Carine Fernández vuelve la vista al exilio español en 'Mil años después de la guerra'

Portada de 'Mil años después de la guerra'. /Planeta
Portada de 'Mil años después de la guerra'. / Planeta

La escritora francesa recrea la vida de un republicano que siempre soñó con regresar a su país

Álvaro Soto
ÁLVARO SOTOMadrid

La escritora francesa Carine Fernández (Givors, 1955) regresa a España, el país de su padre, en 'Mil años después de la guerra' (Planeta), una reflexión sobre la irracionalidad de los conflictos desde la perspectiva de dos gemelos separados por las trincheras, una metáfora de lo que les sucedió a tantas familias, enfrentadas en una guerra civil cruel y sin sentido.

Hija de un republicano que huyó a Francia, Fernández vuelve la vista al país de sus raíces familiares. «No es la historia del exilio, sino la visión literaria sobre mi padre, un personaje humilde que representa a los vencidos y al que quiero homenajear», cuenta la escritora, que recuerda las palabras de su progenitor: «Mi padre siempre decía: 'No teníamos que haber perdido la guerra, la historia nos ha traicionado'».

Ya en el país de acogida, a los exiliados las cosas tampoco les resultaron fáciles. «Cuando llegaron a Francia en 1939, no fueron muy bien acogidos. Primero estuvieron en campos de refugiados y cuando empezó la Segunda Guerra Mundial, lucharon contra el nazismo y el fascismo», recuerda Fernández. Aquella confrontación internacional abrió una esperanza entre los republicanos, que creían que las democracias, una vez vencidos los totalitarismos, iban a ayudarles a derribar el régimen franquista. Pero eso no ocurrió y la frustración se multiplicó.

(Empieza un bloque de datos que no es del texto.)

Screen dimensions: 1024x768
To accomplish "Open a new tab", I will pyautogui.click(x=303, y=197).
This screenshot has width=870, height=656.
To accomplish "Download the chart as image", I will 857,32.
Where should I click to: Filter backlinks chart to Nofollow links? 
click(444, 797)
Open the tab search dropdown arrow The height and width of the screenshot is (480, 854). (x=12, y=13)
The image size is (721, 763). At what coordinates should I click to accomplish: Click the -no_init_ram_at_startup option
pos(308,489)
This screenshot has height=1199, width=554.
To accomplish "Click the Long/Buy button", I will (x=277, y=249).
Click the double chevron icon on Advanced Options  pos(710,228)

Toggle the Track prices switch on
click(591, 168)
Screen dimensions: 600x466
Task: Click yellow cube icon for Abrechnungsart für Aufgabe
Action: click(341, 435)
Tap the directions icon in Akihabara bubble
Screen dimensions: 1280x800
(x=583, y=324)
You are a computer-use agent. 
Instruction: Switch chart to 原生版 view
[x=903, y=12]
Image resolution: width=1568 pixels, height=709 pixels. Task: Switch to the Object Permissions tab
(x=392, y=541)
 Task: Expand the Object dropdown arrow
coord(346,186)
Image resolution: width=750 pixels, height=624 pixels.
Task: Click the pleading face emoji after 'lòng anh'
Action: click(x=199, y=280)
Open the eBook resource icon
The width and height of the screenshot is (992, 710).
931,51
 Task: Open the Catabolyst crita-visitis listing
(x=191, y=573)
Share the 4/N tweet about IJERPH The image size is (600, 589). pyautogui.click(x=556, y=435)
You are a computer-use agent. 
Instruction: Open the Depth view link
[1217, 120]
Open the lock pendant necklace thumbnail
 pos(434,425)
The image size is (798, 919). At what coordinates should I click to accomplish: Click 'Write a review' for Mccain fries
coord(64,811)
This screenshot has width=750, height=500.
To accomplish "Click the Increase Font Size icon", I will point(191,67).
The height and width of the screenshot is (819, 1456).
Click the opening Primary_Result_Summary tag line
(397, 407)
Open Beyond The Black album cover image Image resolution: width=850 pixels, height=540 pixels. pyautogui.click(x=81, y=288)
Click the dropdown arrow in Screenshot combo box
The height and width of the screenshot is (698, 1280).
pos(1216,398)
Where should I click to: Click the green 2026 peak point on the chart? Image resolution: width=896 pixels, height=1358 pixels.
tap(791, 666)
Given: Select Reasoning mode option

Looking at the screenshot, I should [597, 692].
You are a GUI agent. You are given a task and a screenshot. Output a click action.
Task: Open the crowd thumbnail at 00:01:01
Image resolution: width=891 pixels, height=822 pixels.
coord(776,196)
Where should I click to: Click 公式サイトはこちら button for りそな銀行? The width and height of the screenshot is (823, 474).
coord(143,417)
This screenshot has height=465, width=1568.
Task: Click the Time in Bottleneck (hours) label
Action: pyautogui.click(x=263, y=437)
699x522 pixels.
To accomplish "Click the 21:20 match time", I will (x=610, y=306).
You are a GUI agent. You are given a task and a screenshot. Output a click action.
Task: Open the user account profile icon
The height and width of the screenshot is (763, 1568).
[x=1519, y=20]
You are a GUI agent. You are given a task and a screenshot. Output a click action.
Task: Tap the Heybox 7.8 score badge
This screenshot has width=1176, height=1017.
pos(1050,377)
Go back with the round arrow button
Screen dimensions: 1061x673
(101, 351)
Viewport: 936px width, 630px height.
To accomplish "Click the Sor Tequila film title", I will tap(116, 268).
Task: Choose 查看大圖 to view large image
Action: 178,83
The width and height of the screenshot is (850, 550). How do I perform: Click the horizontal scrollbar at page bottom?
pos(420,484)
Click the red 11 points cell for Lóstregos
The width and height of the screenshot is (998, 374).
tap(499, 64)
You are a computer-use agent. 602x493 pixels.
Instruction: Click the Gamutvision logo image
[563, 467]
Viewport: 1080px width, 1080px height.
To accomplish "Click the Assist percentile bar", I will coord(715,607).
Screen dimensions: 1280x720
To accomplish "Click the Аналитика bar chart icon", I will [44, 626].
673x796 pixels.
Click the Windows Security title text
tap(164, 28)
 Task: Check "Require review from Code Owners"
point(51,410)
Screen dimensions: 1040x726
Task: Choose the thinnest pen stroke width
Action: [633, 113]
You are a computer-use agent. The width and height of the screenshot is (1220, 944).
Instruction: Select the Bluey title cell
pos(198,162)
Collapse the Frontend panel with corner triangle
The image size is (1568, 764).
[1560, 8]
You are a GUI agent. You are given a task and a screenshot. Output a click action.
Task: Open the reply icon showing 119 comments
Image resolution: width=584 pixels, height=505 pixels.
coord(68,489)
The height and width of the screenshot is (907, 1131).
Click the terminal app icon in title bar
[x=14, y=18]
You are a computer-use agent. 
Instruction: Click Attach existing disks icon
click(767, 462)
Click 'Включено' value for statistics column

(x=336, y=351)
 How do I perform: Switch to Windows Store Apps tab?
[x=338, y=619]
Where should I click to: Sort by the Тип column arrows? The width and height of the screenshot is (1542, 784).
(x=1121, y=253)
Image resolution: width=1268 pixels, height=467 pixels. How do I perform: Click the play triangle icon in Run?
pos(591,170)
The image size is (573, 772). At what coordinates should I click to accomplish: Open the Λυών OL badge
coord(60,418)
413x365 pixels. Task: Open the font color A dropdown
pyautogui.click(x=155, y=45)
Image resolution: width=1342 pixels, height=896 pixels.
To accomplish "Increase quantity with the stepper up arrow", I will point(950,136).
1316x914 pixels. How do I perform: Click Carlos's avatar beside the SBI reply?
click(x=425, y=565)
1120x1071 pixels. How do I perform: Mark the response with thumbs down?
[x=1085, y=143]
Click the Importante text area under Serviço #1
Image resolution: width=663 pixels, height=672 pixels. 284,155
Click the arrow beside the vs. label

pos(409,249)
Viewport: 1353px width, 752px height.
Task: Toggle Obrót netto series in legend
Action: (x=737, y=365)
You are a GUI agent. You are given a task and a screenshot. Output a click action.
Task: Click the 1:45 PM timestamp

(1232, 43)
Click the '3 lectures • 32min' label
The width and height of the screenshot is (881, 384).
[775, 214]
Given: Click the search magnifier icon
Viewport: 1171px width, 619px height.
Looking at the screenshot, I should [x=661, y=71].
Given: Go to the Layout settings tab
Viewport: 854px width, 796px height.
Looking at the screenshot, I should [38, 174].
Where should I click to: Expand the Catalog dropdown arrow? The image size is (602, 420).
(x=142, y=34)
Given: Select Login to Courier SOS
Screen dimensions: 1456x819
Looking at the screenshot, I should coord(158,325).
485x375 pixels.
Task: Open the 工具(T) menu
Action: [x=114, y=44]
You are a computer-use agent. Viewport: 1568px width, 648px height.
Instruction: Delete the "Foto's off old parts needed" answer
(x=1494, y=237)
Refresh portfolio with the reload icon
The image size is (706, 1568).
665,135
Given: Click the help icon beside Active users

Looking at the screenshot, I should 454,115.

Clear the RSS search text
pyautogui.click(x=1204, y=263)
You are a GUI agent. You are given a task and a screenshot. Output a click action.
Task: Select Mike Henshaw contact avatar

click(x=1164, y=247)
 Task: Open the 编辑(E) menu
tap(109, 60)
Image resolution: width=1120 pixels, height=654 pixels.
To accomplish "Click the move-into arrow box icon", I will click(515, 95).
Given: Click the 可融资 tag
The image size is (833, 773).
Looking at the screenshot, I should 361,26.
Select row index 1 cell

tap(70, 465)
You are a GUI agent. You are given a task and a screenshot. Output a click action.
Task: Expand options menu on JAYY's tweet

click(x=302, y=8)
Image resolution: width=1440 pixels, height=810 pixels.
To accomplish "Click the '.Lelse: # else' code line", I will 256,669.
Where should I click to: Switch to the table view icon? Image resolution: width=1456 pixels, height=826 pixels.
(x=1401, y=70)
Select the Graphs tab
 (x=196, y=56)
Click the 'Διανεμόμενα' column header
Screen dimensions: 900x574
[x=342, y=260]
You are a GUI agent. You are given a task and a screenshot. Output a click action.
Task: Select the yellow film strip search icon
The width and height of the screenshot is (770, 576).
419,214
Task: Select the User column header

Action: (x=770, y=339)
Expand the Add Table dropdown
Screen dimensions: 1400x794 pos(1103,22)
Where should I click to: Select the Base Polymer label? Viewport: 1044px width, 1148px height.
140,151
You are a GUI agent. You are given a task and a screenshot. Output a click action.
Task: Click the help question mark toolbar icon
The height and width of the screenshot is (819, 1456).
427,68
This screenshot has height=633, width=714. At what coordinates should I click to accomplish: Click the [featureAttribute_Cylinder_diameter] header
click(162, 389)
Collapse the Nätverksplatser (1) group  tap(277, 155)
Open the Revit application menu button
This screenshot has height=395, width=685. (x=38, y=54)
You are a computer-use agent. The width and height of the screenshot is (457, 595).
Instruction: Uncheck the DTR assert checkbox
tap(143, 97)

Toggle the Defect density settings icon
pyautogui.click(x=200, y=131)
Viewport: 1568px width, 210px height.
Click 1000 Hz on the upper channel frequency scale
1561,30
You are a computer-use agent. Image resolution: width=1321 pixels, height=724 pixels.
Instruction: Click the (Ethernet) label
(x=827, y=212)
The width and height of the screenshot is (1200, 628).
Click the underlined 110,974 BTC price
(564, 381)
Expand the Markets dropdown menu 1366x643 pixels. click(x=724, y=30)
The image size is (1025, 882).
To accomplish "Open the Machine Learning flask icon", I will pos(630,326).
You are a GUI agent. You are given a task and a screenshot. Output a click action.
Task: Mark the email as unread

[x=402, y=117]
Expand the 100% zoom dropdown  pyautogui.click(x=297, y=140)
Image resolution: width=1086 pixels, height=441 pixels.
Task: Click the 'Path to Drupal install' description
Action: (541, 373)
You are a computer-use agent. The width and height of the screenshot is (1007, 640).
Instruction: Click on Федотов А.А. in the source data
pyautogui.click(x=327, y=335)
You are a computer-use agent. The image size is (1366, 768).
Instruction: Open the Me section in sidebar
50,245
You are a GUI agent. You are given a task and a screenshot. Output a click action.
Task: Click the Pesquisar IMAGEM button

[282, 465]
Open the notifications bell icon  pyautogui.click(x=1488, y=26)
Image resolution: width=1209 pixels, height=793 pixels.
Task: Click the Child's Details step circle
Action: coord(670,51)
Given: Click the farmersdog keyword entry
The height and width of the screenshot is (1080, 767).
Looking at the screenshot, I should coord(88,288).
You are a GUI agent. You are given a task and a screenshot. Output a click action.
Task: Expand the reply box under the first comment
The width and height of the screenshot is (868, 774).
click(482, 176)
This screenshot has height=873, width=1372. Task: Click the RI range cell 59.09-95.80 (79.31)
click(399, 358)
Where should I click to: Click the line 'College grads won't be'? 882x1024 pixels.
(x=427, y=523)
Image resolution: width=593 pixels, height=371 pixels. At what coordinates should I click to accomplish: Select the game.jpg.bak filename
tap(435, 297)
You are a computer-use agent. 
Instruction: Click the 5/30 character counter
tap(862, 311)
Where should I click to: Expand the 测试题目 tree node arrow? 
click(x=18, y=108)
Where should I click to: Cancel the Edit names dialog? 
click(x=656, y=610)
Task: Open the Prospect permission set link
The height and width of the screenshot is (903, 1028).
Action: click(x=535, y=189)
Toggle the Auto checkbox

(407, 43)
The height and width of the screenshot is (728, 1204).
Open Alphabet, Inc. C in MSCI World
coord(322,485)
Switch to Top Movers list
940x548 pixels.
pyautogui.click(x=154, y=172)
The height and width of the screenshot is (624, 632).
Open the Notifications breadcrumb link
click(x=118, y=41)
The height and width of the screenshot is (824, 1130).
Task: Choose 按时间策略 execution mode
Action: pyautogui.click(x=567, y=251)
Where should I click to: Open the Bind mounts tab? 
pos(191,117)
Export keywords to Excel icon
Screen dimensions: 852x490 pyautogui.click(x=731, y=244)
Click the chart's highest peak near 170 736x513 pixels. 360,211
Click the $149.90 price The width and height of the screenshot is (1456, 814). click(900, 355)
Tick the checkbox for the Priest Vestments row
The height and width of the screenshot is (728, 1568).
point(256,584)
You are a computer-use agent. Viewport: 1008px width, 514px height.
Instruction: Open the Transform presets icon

Pero lo que nunca olvidaron los españoles era su país natal. «Mi padre decía que su casa era España y siempre soñó con poder regresar. También había mucha solidaridad entre los españoles», asevera la escritora.

Carine Fernández es una autora original, en su vida y en su obra. Colaboradora de revistas y poeta, en el año 2003 publicó la novela 'La Servante abyssine', un retrato sobre Arabia Saudí, país que conoció bien tras casarse con un ciudadano de esa nacionalidad. En aquella época vivió también en Líbano, Egipto o Estados Unidos, donde se empapó de las diferentes culturas y abrió los ojos a un mundo abierto que ahora, en su Francia natal, encuentra detractores. «La extrema derecha gala se está aprovechando de los refugiados para ganar votos, pero también, para acabar con el tabú. Ya no da vergüenza decir que uno vota al Frente Nacional», cuenta Fernández, autora de una obra llamada 'Identidades bárbaras'.